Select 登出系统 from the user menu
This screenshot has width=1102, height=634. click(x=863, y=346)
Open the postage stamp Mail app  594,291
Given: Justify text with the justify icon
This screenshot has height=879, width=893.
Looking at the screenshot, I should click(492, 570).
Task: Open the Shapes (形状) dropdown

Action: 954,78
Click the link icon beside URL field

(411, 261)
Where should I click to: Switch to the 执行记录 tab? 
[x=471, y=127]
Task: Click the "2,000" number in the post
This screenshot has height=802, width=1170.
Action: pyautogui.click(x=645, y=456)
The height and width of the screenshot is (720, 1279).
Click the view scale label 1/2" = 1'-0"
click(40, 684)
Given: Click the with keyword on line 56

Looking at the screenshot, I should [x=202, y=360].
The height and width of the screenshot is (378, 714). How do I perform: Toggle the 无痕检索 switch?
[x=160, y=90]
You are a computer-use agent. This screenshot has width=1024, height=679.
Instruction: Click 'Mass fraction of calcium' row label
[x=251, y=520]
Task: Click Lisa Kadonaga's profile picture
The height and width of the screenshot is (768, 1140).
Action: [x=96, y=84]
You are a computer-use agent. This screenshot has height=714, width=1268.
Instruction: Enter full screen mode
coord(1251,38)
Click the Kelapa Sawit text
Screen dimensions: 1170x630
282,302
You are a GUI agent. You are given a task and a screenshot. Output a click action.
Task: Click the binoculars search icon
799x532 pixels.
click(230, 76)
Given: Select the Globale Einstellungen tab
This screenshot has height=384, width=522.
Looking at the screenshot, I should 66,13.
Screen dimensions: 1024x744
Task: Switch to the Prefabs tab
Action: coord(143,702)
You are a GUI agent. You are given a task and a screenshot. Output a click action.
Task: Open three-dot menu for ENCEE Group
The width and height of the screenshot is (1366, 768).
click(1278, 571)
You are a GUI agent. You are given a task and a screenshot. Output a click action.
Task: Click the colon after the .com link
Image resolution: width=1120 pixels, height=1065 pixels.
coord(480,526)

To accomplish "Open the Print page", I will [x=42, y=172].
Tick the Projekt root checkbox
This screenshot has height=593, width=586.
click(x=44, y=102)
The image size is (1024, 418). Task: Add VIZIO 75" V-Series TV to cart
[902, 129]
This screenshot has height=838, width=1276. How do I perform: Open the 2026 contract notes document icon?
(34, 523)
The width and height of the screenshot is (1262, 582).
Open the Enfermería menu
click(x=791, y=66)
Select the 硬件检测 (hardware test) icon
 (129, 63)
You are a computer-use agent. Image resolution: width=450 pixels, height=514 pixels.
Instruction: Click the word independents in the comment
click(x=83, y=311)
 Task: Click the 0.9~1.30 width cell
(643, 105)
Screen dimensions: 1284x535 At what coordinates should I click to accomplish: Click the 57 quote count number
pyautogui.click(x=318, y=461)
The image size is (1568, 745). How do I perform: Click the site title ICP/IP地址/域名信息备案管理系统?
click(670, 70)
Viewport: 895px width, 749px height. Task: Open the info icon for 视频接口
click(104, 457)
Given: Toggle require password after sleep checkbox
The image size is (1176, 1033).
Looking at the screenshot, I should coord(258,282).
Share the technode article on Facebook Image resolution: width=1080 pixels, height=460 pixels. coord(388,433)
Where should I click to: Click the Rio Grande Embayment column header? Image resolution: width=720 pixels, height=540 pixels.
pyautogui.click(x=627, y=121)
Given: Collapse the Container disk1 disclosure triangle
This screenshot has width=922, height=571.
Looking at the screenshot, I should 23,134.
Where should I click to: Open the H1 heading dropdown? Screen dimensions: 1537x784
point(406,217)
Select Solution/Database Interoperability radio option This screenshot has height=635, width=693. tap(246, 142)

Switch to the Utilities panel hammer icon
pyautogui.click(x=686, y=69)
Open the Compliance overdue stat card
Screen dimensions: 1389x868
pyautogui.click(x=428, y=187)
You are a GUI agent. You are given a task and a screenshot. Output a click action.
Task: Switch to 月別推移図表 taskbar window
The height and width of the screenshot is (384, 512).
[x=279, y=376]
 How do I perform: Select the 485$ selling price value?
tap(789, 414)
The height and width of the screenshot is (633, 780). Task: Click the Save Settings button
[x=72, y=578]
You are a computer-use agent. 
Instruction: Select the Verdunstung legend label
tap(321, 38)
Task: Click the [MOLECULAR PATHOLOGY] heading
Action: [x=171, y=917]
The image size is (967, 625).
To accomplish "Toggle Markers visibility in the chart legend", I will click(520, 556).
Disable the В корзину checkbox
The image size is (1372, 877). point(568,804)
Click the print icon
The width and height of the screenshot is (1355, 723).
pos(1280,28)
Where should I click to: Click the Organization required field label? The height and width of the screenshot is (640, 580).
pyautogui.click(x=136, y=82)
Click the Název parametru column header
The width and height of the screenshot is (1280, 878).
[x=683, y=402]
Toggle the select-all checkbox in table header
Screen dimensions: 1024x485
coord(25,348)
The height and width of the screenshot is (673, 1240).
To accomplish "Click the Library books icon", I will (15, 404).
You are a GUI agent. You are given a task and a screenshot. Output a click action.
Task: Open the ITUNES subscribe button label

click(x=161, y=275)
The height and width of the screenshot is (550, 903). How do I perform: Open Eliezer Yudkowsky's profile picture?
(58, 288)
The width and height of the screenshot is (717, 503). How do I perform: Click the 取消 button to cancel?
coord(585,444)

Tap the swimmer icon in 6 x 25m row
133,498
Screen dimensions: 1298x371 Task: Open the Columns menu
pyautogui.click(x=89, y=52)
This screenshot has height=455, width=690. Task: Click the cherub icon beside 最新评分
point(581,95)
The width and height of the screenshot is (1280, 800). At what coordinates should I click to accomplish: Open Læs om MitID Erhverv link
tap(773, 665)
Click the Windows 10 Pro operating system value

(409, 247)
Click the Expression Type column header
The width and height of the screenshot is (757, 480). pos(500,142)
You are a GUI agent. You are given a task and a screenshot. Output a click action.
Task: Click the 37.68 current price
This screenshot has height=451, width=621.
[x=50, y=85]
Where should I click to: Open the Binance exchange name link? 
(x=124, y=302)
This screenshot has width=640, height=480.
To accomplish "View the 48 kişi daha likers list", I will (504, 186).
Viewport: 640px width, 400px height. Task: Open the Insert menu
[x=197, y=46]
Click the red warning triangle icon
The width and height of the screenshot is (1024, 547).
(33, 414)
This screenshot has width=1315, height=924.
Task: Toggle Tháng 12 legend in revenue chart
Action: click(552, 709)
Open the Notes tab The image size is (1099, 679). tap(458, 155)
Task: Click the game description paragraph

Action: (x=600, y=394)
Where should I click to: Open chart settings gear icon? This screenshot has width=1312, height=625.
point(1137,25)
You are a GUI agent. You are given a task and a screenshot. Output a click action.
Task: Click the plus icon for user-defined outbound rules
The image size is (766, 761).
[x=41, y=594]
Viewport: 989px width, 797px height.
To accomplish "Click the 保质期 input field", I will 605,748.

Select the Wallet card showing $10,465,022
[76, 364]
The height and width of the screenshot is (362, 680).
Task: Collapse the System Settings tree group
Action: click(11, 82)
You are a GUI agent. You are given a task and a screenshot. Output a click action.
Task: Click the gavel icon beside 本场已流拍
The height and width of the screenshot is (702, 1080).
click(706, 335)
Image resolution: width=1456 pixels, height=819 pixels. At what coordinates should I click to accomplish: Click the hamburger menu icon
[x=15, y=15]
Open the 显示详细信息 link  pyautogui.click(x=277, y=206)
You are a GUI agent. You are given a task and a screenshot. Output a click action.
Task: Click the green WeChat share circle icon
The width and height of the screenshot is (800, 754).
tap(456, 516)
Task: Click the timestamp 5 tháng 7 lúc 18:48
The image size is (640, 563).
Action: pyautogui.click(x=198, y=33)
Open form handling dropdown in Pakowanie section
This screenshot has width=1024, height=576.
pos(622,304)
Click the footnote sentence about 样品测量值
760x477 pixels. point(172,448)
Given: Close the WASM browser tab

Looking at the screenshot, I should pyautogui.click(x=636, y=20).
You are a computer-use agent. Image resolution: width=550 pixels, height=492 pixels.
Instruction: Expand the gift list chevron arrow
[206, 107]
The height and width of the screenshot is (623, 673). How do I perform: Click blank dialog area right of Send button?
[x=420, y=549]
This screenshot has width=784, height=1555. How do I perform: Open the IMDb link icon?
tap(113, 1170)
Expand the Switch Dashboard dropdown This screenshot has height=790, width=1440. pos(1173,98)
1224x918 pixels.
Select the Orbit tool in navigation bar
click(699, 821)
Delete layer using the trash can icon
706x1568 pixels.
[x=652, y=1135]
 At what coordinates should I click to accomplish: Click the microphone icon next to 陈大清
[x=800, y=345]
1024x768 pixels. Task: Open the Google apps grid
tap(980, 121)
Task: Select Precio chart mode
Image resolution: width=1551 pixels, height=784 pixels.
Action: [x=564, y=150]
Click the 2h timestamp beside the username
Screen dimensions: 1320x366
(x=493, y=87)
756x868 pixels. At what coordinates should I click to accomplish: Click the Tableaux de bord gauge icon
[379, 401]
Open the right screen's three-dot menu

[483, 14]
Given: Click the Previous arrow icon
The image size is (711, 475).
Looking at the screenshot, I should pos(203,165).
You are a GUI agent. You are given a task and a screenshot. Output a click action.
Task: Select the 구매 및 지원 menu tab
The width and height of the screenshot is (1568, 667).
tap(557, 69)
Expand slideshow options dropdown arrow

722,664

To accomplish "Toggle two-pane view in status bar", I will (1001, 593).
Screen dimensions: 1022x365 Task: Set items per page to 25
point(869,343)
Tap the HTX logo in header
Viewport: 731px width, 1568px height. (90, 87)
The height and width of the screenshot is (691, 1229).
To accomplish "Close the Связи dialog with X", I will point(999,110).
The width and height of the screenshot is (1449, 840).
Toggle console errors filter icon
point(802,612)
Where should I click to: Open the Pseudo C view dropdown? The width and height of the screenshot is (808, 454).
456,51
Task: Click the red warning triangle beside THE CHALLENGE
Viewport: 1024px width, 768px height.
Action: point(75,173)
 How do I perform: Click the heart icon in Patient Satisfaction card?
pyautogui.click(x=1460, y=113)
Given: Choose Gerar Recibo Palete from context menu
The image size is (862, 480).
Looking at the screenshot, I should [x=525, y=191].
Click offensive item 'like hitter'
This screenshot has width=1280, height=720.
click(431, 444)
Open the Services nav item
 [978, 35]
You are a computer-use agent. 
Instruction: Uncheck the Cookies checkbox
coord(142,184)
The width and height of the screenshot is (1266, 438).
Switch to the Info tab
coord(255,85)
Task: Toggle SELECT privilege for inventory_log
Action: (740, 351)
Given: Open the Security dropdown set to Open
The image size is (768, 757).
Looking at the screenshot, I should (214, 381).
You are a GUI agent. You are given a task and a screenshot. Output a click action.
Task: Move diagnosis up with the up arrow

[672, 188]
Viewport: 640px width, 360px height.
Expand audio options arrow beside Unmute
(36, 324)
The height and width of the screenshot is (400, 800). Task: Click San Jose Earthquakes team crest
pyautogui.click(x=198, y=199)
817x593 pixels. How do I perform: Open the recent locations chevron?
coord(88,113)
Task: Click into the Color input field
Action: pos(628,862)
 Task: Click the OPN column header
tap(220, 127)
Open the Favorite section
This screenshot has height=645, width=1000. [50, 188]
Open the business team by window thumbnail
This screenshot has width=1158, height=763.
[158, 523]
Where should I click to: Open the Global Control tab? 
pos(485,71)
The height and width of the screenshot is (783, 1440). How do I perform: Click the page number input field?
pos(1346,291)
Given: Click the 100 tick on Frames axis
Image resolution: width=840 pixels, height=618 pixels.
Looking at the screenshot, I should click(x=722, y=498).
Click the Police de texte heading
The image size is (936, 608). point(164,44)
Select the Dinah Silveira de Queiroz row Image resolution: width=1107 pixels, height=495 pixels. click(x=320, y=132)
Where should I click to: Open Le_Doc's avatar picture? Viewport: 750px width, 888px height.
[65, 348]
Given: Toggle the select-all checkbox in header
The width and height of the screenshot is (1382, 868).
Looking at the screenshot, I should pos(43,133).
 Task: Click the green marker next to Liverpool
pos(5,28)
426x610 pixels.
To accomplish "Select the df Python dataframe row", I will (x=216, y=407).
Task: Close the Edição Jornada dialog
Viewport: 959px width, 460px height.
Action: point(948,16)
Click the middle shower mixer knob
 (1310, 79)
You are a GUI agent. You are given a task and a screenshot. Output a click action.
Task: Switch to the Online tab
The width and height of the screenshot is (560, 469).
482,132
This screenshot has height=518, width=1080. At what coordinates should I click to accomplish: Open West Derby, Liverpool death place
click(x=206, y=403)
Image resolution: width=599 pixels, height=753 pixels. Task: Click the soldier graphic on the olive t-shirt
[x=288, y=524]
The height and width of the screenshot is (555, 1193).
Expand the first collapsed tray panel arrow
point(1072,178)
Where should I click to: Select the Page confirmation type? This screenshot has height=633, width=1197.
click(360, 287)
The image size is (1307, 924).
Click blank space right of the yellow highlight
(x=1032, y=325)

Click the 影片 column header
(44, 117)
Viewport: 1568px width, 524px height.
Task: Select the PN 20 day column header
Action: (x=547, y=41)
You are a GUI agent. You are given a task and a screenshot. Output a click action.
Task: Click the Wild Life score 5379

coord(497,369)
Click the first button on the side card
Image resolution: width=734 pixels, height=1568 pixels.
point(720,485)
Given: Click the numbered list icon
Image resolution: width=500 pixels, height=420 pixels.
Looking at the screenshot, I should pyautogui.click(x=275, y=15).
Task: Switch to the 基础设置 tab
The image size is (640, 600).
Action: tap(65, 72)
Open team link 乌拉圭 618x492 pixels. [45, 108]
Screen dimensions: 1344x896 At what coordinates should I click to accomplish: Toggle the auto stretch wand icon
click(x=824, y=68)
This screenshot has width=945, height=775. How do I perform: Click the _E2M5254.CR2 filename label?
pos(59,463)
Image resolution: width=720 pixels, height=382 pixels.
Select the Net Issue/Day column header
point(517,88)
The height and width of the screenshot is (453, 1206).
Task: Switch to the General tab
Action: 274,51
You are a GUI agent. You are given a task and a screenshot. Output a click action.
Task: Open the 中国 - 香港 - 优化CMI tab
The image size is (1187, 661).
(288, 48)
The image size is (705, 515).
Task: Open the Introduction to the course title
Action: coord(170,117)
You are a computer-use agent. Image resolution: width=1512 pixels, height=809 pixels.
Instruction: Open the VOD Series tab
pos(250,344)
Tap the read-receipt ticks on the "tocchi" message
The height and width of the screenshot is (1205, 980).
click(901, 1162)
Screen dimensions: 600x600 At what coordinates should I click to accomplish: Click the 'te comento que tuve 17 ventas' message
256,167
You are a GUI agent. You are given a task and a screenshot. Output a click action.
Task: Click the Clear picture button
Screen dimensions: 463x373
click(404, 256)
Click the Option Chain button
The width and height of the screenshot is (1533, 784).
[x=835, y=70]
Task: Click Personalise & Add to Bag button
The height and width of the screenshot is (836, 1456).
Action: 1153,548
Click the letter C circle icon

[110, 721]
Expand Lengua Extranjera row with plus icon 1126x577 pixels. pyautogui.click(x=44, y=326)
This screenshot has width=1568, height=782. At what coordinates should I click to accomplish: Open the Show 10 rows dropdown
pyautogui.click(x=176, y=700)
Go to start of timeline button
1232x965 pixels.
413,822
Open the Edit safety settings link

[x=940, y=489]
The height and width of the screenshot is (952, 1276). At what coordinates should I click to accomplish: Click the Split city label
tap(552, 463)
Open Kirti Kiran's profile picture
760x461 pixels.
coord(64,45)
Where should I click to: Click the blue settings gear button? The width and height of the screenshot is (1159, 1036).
--*--
→ DIRECTIONS: In the listing above, how many lines include the string "plus"? Reply with the number alone.

→ RESULT OF THIS EXERCISE: 2